その間も外そうとするものの、どうがんばっても駄目だった。どうして俺のときだけ外れてくれないんだよ!
「くっそ、本当に呪われていたのか……」
「おかしいですわね。私のときはすぐに取り外せましたのに」
「ユージ先生ってその腕輪に好かれたんとちゃいます?」
俺は思わず執務机に両手をついてがっくりと項垂れた。あーもう、嫌な予感はしていたんだよな。でも、使わないわけにはいかないし。
「ふむ、材料が旧イーストフォートの元領主のものだということは、もしかしたらユージ君と一緒にフールを討ち取りたがっているのかもしれませんね」
冷静に腕輪の現象について考えていたエディスン先生の言葉に、俺は思わず顔を上げた。
「なるほど、敵を討ってほしいって言っていたくらいだから、自分にもその機会があるとなると、当然飛びつきますよね」
「そういうことです。オフィーリア嬢は単なる使用者でしたが、ユージ君の場合は同志と見なされたのかもしれません」
なるほどなぁ。そういう理由なら腕輪が外れない理由も理解できる。本来なら自分でやりたかったろうしな。
「つまり、師匠はフール討伐の同志をひとり迎え入れたわけですね」
「いやまぁ、そういう言い方もあるんだろうけどさ」
なんというか、もやもやとしたものが残る。せめて一言あってほしかった。どうせなら覚悟してから嵌めたかったよ。
「そうだ、念のために魔法感知をしてくださいよ。俺が腕輪を嵌める前後で何か変化したか知っておきたいです」
この際、呪われたのは受け入れるとして、せめてこの腕輪がどんな状態に変化したのかは知っておきたい。
「ふふふ、わかりました。私が確認しましょう」
若干面白がっているオフィーリア先生が俺に対して魔法感知をかける。
「魔法の効果、属性ともに変化はしていないようですわね。あら、でもユージとの結びつきは強くなっていますわ」
結びつきが強くなっているのか。外れないのはそのせいなんだろう。
「何か害があるようなことはないですか?」
「特には見当たりませんわね。単に外れなくなっただけかと思いますわ」
ということは、フールを倒したら外れてくれるのかもしれない。さすがに腕輪ごと消滅することはないだろう。

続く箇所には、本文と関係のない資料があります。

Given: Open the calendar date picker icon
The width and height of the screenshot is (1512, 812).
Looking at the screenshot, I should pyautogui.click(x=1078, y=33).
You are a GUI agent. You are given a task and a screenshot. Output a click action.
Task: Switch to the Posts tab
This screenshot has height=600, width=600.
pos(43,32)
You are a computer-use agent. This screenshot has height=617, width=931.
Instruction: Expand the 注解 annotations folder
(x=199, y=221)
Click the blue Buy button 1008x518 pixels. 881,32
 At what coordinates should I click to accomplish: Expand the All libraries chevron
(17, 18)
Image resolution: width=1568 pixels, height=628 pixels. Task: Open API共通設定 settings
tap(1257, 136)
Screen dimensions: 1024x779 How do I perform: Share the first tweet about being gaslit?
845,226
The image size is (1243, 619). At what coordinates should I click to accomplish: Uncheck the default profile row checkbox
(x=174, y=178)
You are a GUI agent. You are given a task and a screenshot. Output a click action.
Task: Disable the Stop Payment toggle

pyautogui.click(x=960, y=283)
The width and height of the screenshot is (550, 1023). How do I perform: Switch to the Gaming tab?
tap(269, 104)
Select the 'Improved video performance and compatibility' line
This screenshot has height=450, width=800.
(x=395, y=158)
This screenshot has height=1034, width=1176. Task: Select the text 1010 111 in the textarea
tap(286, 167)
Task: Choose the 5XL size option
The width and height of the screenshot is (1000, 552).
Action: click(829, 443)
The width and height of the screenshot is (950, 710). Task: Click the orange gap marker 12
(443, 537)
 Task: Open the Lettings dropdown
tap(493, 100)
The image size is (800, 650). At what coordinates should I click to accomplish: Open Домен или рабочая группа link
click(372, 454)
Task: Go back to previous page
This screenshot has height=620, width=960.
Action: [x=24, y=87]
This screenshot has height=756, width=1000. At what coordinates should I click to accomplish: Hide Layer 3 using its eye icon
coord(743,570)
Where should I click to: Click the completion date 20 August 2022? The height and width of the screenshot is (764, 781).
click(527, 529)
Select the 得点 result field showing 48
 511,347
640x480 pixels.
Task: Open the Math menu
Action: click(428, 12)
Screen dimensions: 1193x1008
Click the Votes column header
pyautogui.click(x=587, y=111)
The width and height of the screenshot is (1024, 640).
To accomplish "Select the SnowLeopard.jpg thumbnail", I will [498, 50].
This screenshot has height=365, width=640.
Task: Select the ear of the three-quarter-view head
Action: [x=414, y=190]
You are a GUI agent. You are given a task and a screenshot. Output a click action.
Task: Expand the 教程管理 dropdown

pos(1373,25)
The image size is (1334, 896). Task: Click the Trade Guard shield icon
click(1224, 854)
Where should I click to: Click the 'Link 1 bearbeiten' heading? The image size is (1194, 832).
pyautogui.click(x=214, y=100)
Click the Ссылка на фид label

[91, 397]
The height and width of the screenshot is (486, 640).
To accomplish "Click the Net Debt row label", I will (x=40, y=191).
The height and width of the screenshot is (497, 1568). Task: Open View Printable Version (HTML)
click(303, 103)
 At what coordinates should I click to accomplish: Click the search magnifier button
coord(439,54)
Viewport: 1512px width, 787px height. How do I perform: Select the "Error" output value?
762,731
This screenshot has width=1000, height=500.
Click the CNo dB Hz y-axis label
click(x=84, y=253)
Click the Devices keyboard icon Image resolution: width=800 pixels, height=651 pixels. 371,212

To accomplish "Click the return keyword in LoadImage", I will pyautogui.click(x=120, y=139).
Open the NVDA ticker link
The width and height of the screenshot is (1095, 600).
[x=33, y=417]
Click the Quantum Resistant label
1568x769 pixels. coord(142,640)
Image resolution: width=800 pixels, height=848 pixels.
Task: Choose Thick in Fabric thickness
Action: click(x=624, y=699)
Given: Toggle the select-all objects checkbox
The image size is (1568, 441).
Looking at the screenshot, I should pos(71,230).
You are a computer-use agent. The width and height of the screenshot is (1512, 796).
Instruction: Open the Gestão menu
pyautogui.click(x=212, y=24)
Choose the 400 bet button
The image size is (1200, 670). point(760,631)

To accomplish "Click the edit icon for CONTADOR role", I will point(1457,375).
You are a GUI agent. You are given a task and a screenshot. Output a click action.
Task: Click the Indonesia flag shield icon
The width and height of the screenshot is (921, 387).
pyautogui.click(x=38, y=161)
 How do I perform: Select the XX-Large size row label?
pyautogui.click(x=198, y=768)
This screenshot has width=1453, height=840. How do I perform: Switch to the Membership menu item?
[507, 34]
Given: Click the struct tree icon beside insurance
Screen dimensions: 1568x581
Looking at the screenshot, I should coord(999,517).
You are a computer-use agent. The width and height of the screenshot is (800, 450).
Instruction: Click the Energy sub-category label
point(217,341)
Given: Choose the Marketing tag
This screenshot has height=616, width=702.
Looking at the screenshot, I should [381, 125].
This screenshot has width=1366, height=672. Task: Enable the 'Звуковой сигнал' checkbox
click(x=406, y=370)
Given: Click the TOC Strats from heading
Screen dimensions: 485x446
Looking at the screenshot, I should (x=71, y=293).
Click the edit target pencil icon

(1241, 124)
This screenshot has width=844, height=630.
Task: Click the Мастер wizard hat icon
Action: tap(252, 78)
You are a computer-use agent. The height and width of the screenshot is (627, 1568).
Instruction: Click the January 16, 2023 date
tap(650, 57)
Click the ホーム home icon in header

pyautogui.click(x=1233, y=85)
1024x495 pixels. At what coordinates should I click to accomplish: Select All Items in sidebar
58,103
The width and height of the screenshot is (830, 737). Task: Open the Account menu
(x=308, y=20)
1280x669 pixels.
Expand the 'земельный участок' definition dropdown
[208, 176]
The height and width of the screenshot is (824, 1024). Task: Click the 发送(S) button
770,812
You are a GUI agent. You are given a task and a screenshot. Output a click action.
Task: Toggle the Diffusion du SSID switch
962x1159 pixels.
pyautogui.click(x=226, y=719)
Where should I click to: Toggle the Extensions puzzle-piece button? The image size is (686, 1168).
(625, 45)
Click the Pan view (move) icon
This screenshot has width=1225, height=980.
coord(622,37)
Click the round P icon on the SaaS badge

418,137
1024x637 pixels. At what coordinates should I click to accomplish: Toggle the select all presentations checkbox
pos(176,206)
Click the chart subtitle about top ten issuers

「わかりました。それじゃ、これはこのまま使うことにします。それで、試しに使ってみたいんですけど、今できますか?」
「それなら、私の使役している幽霊がいますから、それで試してみましょう。既に屋敷の地下室に待機させていますから、ついてきてください」
試用することは最初からわかっていたことなので、準備してもらえていたようだ。俺たちは五人揃って地下室へと向かった。
転移用の魔方陣が描かれた部屋とは別に、全部で三体の幽霊が待機している部屋へと案内してもらった。俺はそこでオフィーリア先生とエディスン先生の二人から死者の腕輪の使い方を教えてもらう。
最初は声を出して幽霊に指示を出すところから始めた。説明を受けた通り、移動させたり止めたりすることは簡単にできた。けど、さすがにお互い戦うように指示しても動いてくれなかった。
「ほほう、いきなり自在に操っていますね。腕輪との相性がいいのかもしれません」
「私のときは、最初は思うように動いてくれませんでしたものね」
エディスン先生とオフィーリア先生の会話を聞きながら、俺は死霊系の魔物の操作について考えてみる。
筋がいいというよりも、これは元領主との知り合いだからなのかもしれないな。フール討伐を請け負ってもいるし。その差が出たのかもしれない。
次に精神感応を使って幽霊に指示を出してみた。お、こっちも素直に動いてくれる。これができるのならば、一時的にでもフールを混乱させることはできるだろう。
試用の結果、なかなかいい感じに死霊系の魔物を操れることがわかった。目的を達成するための手段が増えて嬉しい。